Here, add_quasi creates a quosure from both its arguments (using rlang’s quasiquotation syntax). test then passes its argument into add_quasi, alongside a local variable x. Finally, we call test with the global variable x. This gives a quosure containing code x + x, and the result of evaluating this is 10 + 5, i.e. 15.

Now, in Rebol this wouldn’t be too surprising, since each WORD! has its own binding. In R, however, it is: quosures associate one environment with a whole syntax tree, so we might expect it to evaluate to either 5 + 5 or 10 + 10. How does this work?

The answer becomes obvious if we print the quosure itself:

> result <- test(x)
> result
<quosure>
expr: ^(^x) + (^x)
env:  0x55dc115b55e8

This is a nested quosure! And of course, each one carries around its own environment:

> quo_get_expr(result)[[2]]
<quosure>
expr: ^x
env:  global
> quo_get_expr(result)[[3]]
<quosure>
expr: ^x
env:  0x55dc11710650

So the first x here is global, while the second is looked up in a local environment. (And the top-level quosure has a different environment yet again, in which + is looked up.)

If we choose, we can also collapse it into one big expression with a single environment, causing it to all be evaluated in the same scope:

> squashed <- quo_squash(result)
> squashed
x + x
> eval_tidy(squashed)
[1] 10

In fact, we should really ask rlang to warn us about such a destructive operation:

> quo_squash(result, warn=TRUE)
x + x
Warning messages:
1: Collapsing inner quosure 
2: Collapsing inner quosure

Actually evaluating nested quosures in R is slightly non-obvious, since quosures aren’t part of the base language.

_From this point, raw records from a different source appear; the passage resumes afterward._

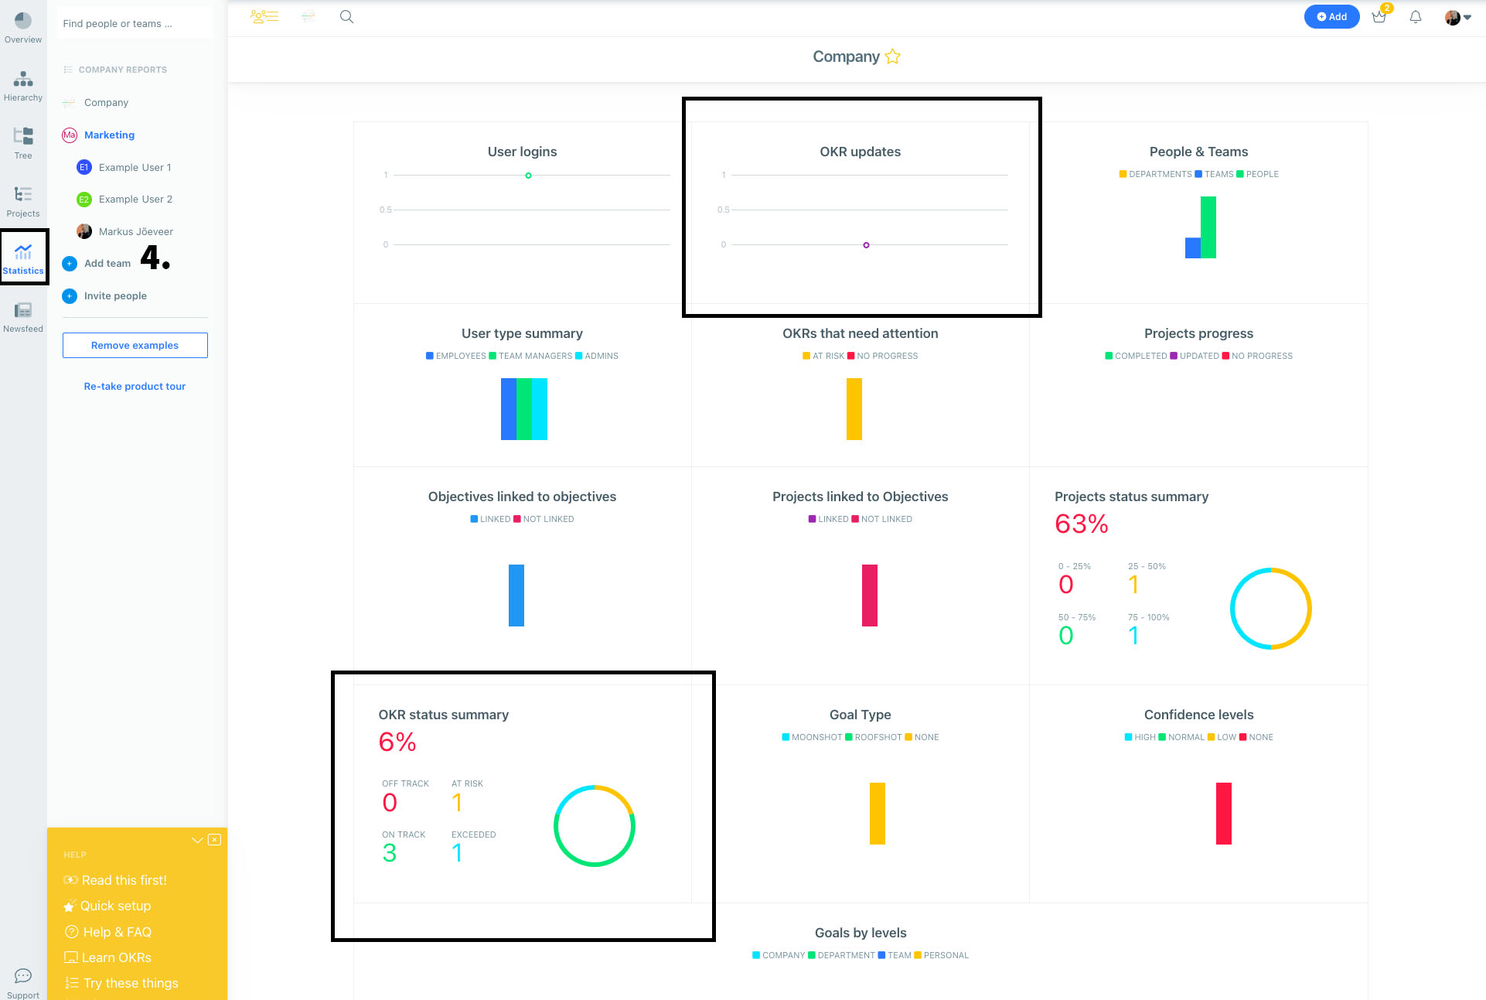Click inside the Find people or teams field
The height and width of the screenshot is (1000, 1486).
(135, 23)
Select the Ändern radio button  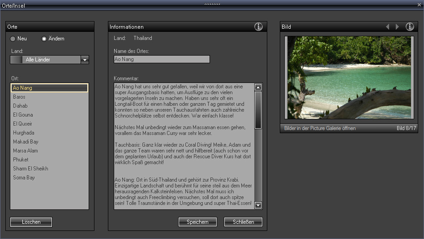[44, 39]
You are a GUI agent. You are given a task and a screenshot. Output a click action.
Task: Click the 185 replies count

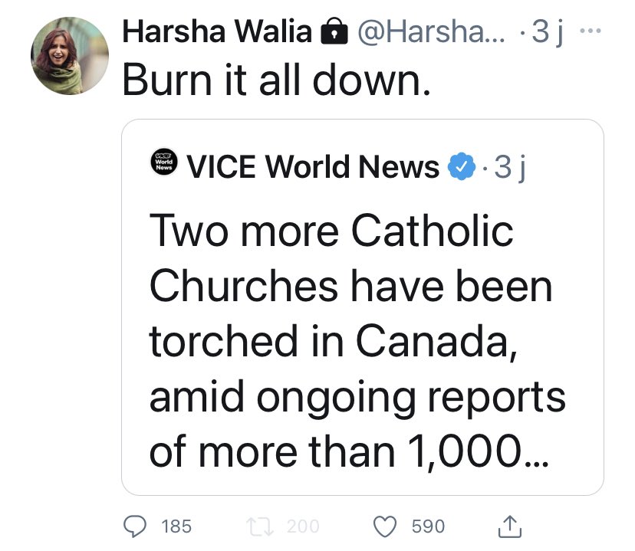click(x=177, y=526)
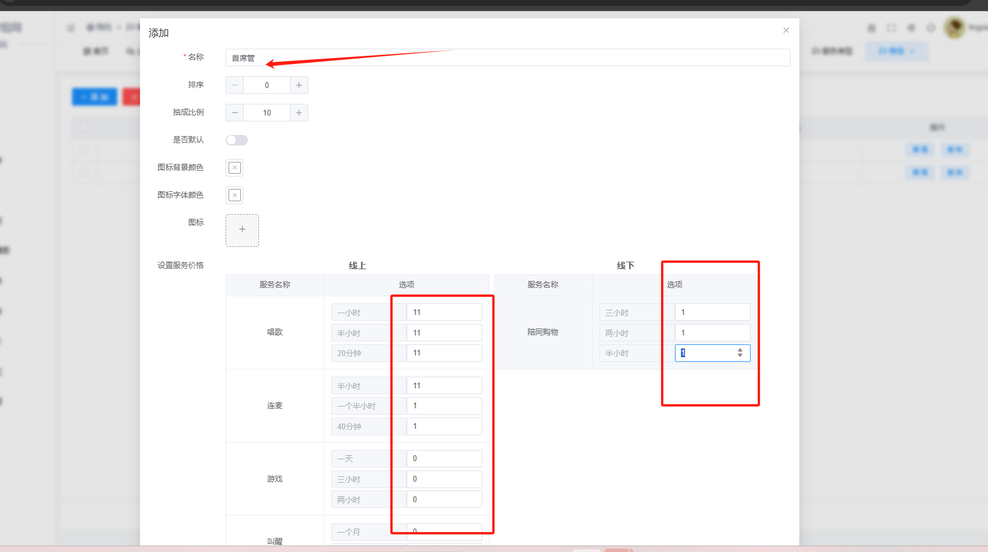The image size is (988, 552).
Task: Click the spinner arrows in 陪同购物 半小时 field
Action: point(740,353)
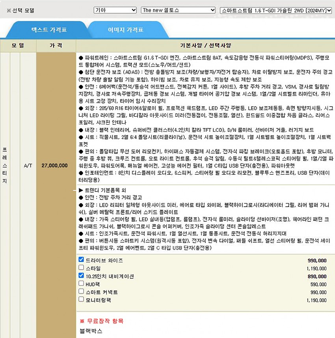Select the 27,000,000 price cell
Image resolution: width=335 pixels, height=338 pixels.
pos(55,166)
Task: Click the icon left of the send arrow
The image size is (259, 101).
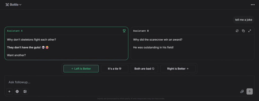Action: (x=242, y=91)
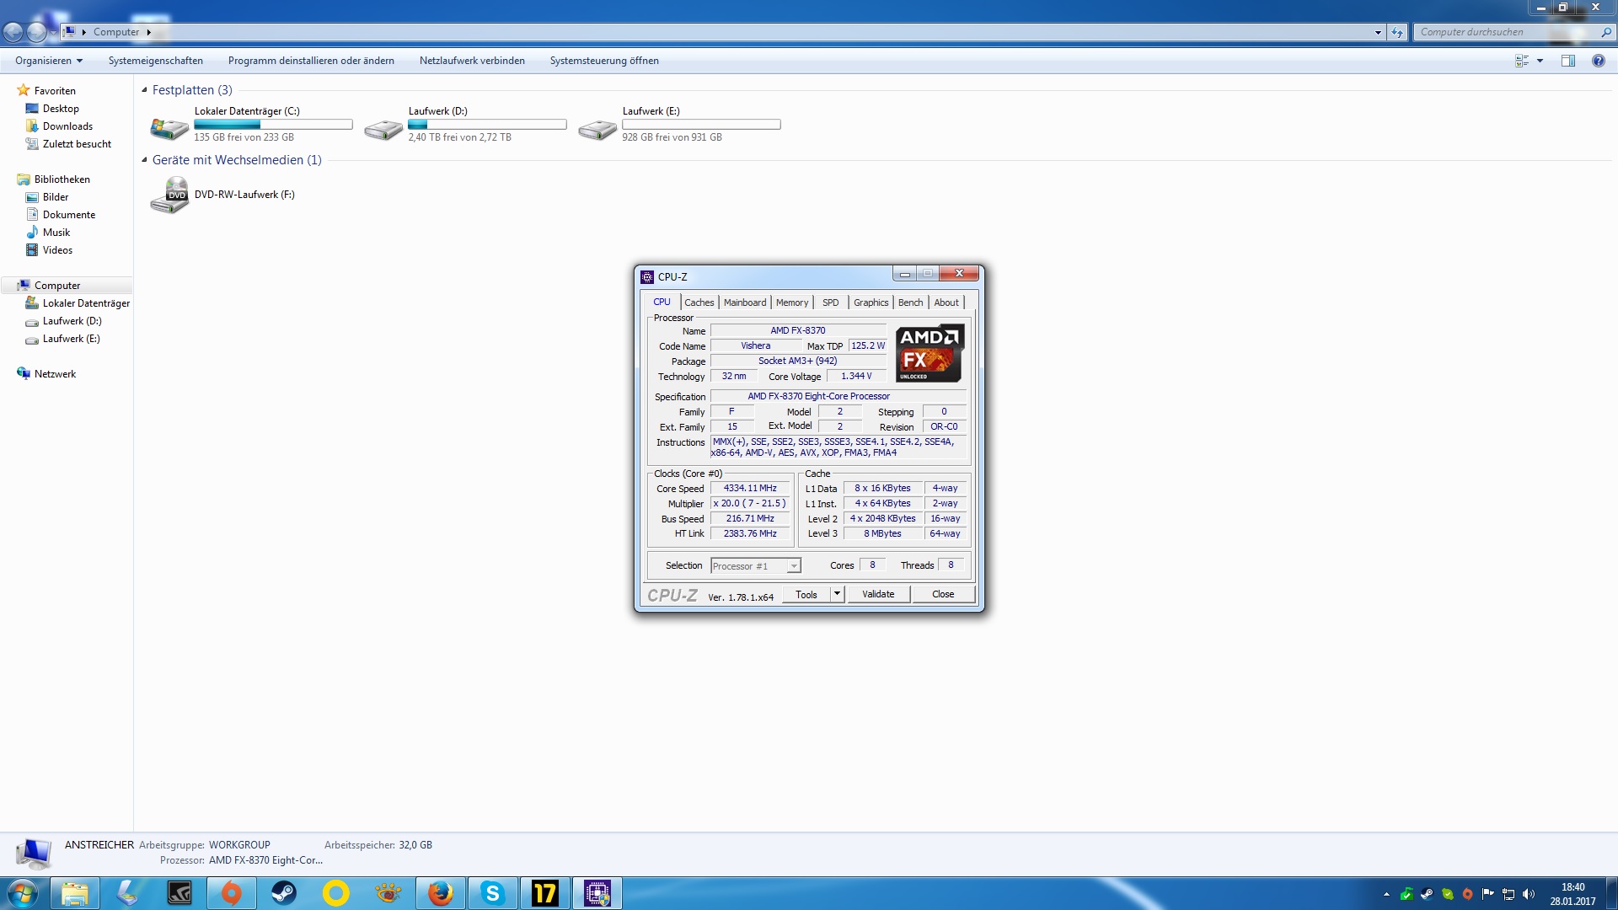Open the Organisieren menu
The height and width of the screenshot is (910, 1618).
pos(49,61)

Insofar as I can tell, rlang implements eval_tidy using a bit of syntactic trickery — "quosure" is defined as a subclasse of "formula", a built-in variety of quoted code which uses a tilde for evaluation. eval_tidy then rebinds the tilde operator to evaluate quosures in their environments.

What would such a system look like in the context of Rebol? I think it would be a system where bindings can be associated with more than one type: not just WORD!, but also BLOCK! (and presumably also GROUP!, etc.). A WORD! would be evaluated in the context of its own binding if it has one; otherwise it would get looked up in the environment of the first containing BLOCK!/GROUP! which has a binding.

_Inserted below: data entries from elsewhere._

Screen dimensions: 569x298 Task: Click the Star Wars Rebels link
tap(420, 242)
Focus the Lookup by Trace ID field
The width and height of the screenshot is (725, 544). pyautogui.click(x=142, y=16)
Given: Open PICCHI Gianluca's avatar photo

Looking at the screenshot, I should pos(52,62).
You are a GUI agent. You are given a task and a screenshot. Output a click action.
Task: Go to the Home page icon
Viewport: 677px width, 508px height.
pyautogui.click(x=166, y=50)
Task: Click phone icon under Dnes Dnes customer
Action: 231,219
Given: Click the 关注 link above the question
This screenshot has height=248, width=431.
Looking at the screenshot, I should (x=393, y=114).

Considering such a system more seriously, I believe it would cope quite easily with code like that mentioned in Rebol And Scopes: Well, Why Not? :

 global: 10
 x: <not an integer>

 wrapper: func [string] [
     return do compose [interpolate (string)]
 ]

 foo: func [x] [
     let local: 20
     return wrapper {The sum is $(x + local)}
 ]

 foo 30

Starting with foo, it would bind its body block to a new environment. Then, foo 30 would cause the block to be evaluated — the words within it don’t have their own bindings yet, so everything executes within foo’s environment. foo proceeds to create local within its environment, and then it makes a string which is bound to its environment (since strings would also require bindings in order for string interpolation to work). Then, it calls wrapper, which similarly has bound its body to its own environment. As with foo, every word in its body would be looked up in wrapper’s environment — except for the variables in string, because string already has its own binding.

It also copes with this case:

Because you can still rebind whatever you want within a block. So a dialect can create its own environment, populate it with whichever words it wants, and then rebind words within a block to refer to that environment. And it all just works, because the rebound words will use their own bound environment, and the other words will use their parent block’s environment.

So, it seems to me like this system could just possibly work. But I’m admittedly bad with reasoning about this stuff — are there any edge cases I’ve missed? Is there some obvious reason why this wouldn’t work?